When I was 18 I moved to New York to go to art school. All I knew was that I wanted to be a fine artist, and that The Art Students League of New York had been recommended to me by the mother of a friend, who was a proffessional artist, as one of the best places to study, especially if you were interested in the techniques of The Old Masters.
The League's philosophy suited very much my idea about what the study of art should be comprised of...
The League began and continues to be a collection of studios, each autonomous and directed by the creative authority and counsel of the individual instructor without interference from the administration - a tradition that ensures that students are able to choose among a wide range of modes of expression. This framework, based on the 19th Century French atelier system, enabled a pluralistic and inclusive education - one that cultivated both the technical and intellectual components essential to developing the skills of visual artists.Georgia O'Keefe, Alexander Calder, Norman Rockwell, Winslow Homer, Man Ray, Jackson Pollock, Mark Rothko and many others famous artists had attended the League...I could NOT believe I would be studying at such a place. My stomach was turned inside out.
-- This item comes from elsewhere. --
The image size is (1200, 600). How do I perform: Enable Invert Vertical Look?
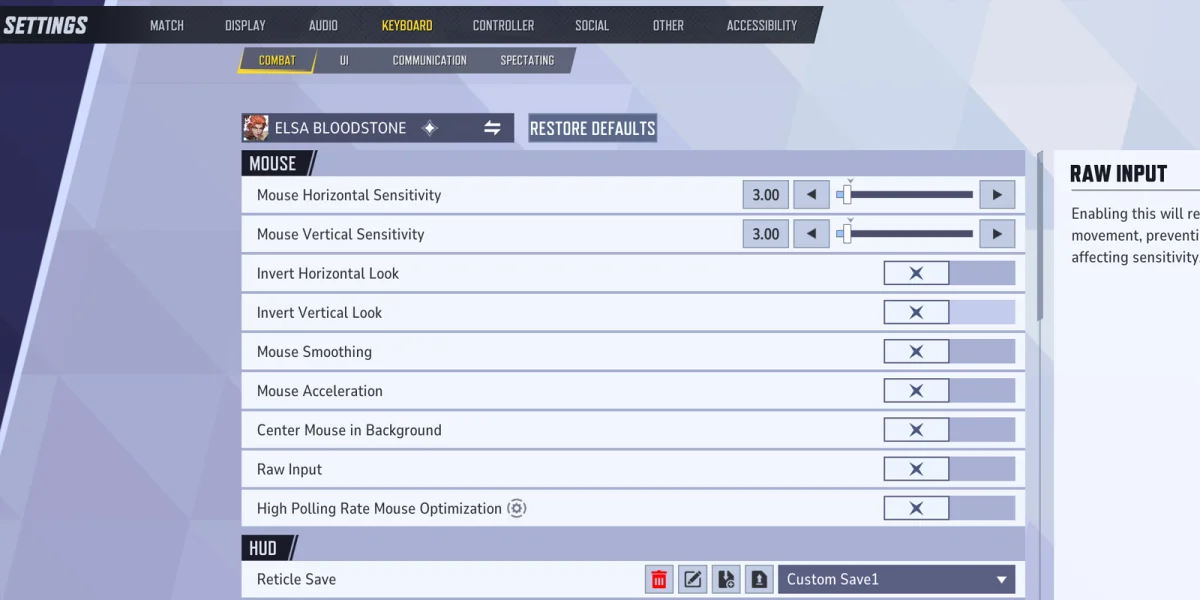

I was living outside the city, so I took a train into Manhattan and then slugged my big black portfolio from Grand Central to The League on West 57th, just down the street from Carnegie Hall.
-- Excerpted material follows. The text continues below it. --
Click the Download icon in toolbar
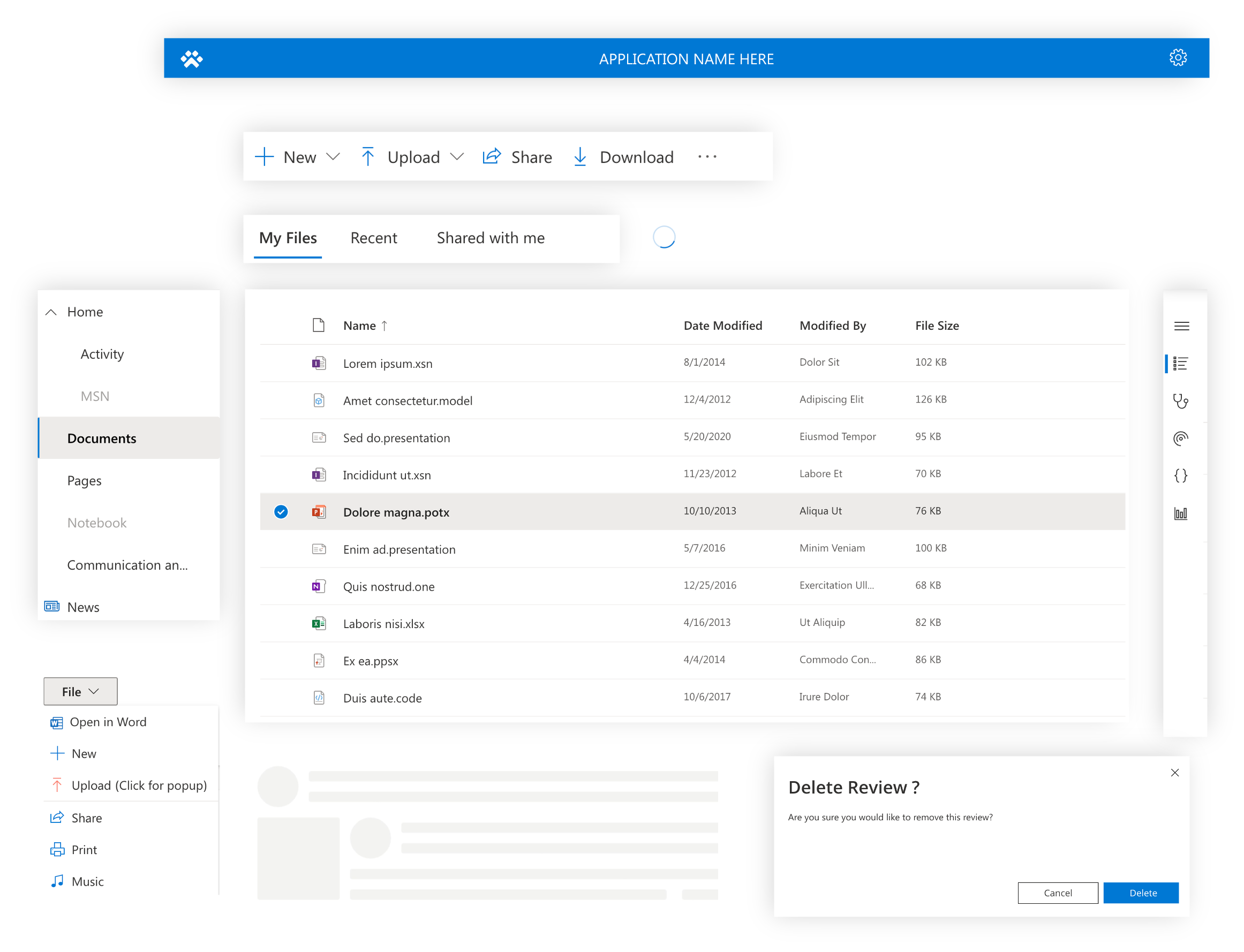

I walked into the office of Rosaria de Florio, the League's Director at the time. I sat down on the floor by her desk and opened my portfolio on the ground. She leaned forward, elbows on her knees, and looked down at my work with careful consideration. "Hmmmm...yes...", she said, "I will put you in the class of Ted Seth Jacobs, he will teach you how to draw and paint light on form." If I had known anthing of who Ted Seth Jacobs was, I probably would have been too intimitated to go!
I think back now and imagine the experienced eyes of this woman on my childish mish-mash of high-school art, and I am so full of gratitude for the care and seriousness with which she regarded what I had done, and what I meant to do. The time she took, and the wisdom of her decision to put me in Ted's class has made all the difference in my life.